## TEKS BACAAN
Perang Dagang Trump dengan Tiongkok Akan Berskala Super

josstoday.com

Ilustrasi

JOSSTODAY.COM - Rencana Presiden AS Donald Trump untuk meningkatkan perang dagang dengan Tiongkok berpotensi makin menyakiti ekonomi dua negara itu, sementara tidak banyak harapan bahwa Beijing akan bersedia menerima konsesi.

Yang lebih mengkhawatirkan lagi, Tiongkok justru mencari cara-cara baru untuk membalas, sehingga sengketa dagang ini bisa berdampak luas pada hubungan AS-Tiongkok dan kerjasama mereka terkait isu-isu internasional seperti Iran dan Korea Utara, seperti diulas dalam sebuah artikel Foreign Policy edisi 11 September 2018.

Akhir pekan lalu Presiden Trump mengatakan pemerintahannya hampir merampungkan tarif untuk barang-barang Tiongkok senilai US$ 200 miliar, setelah sebelumnya menerapkan tarif atas barang-barang Tiongkok senilai US$ 50 miliar. Di luar itu, Trump mengatakan tengah mempertimbangkan tarif atas barang lain senilai US$ 267 miliar, dan kalau digabungkan maka praktis semua produk Tiongkok yang dijual ke Amerika akan terkena tarif.

Prospek eskalasi perang dagang dengan Tiongkok ini membuat para pakar bisnis dan perdagangan khawatir akan adanya dampak yang jauh lebih besar dibandingkan yang dirasakan sekarang. Selasa (11/9) lalu Kepala Dana Moneter Internasional (IMF) Christine Lagarde memperingatkan bahwa konflik dagang ini bisa membuyarkan prospek perekonomian negara-negara berkembang.

Perusahaan-perusahaan besar AS seperti Apple dan Ford juga mengingatkan bahwa tarif baru akan meningkatkan harga-harga di level konsumen atau berdampak pada lokasi produksi mereka. Rencana tarif berikutnya memang akan mencakup produk-produk konsumen untuk pertama kalinya, dan justru akan lebih dirasakan pahit oleh perekonomian AS sendiri.

## DATA YANG DIBERIKAN
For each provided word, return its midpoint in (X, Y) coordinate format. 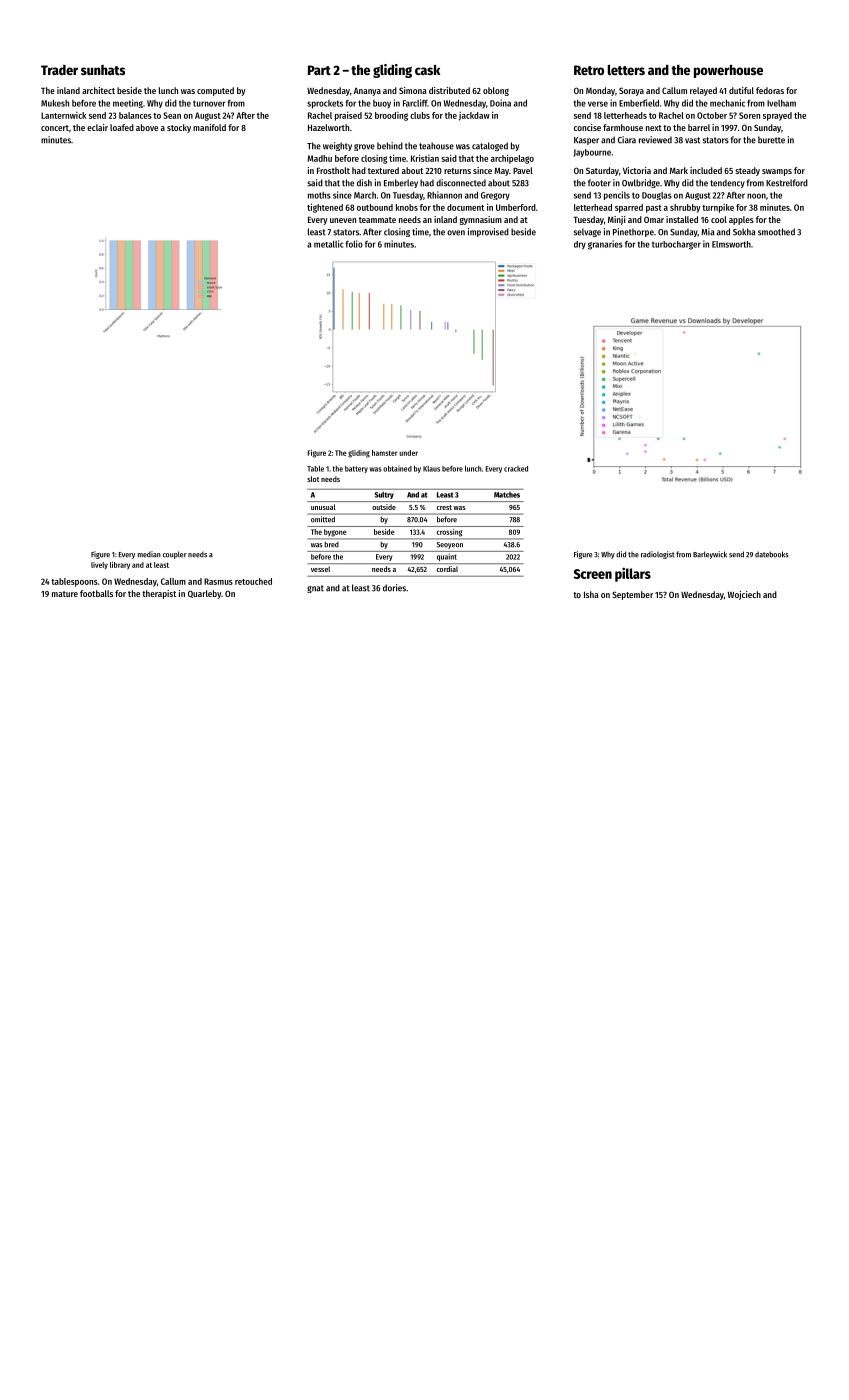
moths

## SOAL LATIHAN
• a. Jawablah pertanyaan berikut berdasarkan artikel tentang perang dagang:
(i) Berapa nilai barang Tiongkok yang tarifnya menurut Trump hampir dirampungkan oleh pemerintahannya?
(ii) Siapa Kepala Dana Moneter Internasional (IMF) yang disebut memberi peringatan?
(iii) Perusahaan besar AS mana saja yang disebut mengingatkan soal dampak tarif baru?
• b. Kutip bagian artikel tentang perang dagang yang dimulai dari "Perang Dagang Trump" dan berakhir pada "11 September 2018.".

## JAWABAN BERURUTAN
• a.
(i) US$ 200 miliar.
(ii) Christine Lagarde.
(iii) Apple dan Ford.

• b.
Perang Dagang Trump dengan Tiongkok Akan Berskala Super

josstoday.com

Ilustrasi

JOSSTODAY.COM - Rencana Presiden AS Donald Trump untuk meningkatkan perang dagang dengan Tiongkok berpotensi makin menyakiti ekonomi dua negara itu, sementara tidak banyak harapan bahwa Beijing akan bersedia menerima konsesi.

Yang lebih mengkhawatirkan lagi, Tiongkok justru mencari cara-cara baru untuk membalas, sehingga sengketa dagang ini bisa berdampak luas pada hubungan AS-Tiongkok dan kerjasama mereka terkait isu-isu internasional seperti Iran dan Korea Utara, seperti diulas dalam sebuah artikel Foreign Policy edisi 11 September 2018.